La marche de protestation pacifique lancée, le dimanche 21 janvier, par un collectif d’intellectuels catholiques contre le maintien au pouvoir du président Kabila, a été sévèrement réprimée. Au moins six personnes ont été tuées. Selon un porte-parole de la Mission des Nations-unies au Congo (Monusco), au moins une cinquantaine de personnes ont été blessées dans les affrontements.

Les manifestants exigent l’application de l’accord majorité-opposition de la Saint-Sylvestre 2016 parrainé par l’épiscopat. Ces mesures de « décrispation politique » prévoyaient l’organisation de nouvelles élections en République démocratique du Congo (RDC) avant la fin de l’année 2017, ainsi que la libération des prisonniers politiques. Le gouvernement s’était engagé à mettre en place une transition politique. Un an plus tard, rien n’a été fait : le président Kabila s’accroche, refuse d’organiser des élections et renforce la répression.

« L’Église catholique est la seule institution debout »

En face, l’Église.
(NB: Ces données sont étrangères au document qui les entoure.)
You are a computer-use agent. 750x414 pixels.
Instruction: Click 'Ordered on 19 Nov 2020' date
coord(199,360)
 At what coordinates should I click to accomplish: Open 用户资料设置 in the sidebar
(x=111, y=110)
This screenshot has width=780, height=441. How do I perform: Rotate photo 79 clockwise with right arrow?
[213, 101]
L’opposition ayant été laminée, il ne reste plus que les catholiques pour résister. L’institution est puissante. « L’Église catholique est la seule institution debout dans ce pays et elle possède une réelle autorité morale, nous explique l’africaniste Laurent Larcher. À plusieurs reprises, elle a été appelée à intervenir comme médiateur dans le champ politique. » Les catholiques sont 35 millions de fidèles, soit à peu près la moitié de la population. Surtout, l’Église pèse par ses diocèses, ses paroisses, ses écoles et ses centres de santé présents surtout le territoire.

L’archevêque de Kinshasa, le cardinal Laurent Monzengwo, est un homme à poigne, mais habile. Déjà, en 1992, il a présidé le parlement de transition, le Haut Conseil pour la République. Aujourd’hui, il est totalement soutenu par le pape François. Lors de la messe du 12 janvier à la mémoire des victimes de la répression à la cathédrale de Kinshasa, tous les représentants des puissances occidentales étaient au premier rang de l’assistance. Le nonce apostolique, représentant du pape, a appuyé lourdement les initiatives de l’Église de la RDC.

Malgré l’interdiction, les manifestants se sont rassemblés pour défiler à nouveau dans les rues de la capitale Kinshasa, accompagnés de prêtres en aube revêtus de leur étole ou de leur chasuble. Des marches ont eu lieu également à Kisangani et à Bukavu. À Lubumbashi, selon des témoins, un prêtre kenyan, ainsi qu’un couple de fidèles, auraient été fouettés à l’intérieur de l’église Saint-Bernadette de Katuba, avant d’être emmenés par des militaires.

Dix prêtres arrêtés

D’après plusieurs sources, 257 personnes ont été arrêtées, dont 10 prêtres. Deux religieuses ont disparu.

Alerté, le pape François a déclaré depuis Lima que des nouvelles très inquiétantes lui parvenaient de la République démocratique du Congo : « Prions pour le Congo », a demandé le Saint-Père. « Je demande aux autorités, aux responsables et à tous dans ce pays bien-aimé qu’ils mettent en œuvre tous leurs efforts pour éviter toute forme de violence et chercher des solutions en faveur du bien commun », a ajouté le pape François. Le cardinal Monzengwo a été plus direct : « Il est temps que la vérité l’emporte sur le mensonge systémique, que les médiocres dégagent et que règnent la paix, la justice en RDC », a-t-il déclaré.

Pour Laurent Larcher, « si les catholiques réussissent à contraindre le régime à organiser l’élection présidentielle et si Joseph Kabila ne préside plus ce pays à la suite de cette élection, leur résistance peut faire école ».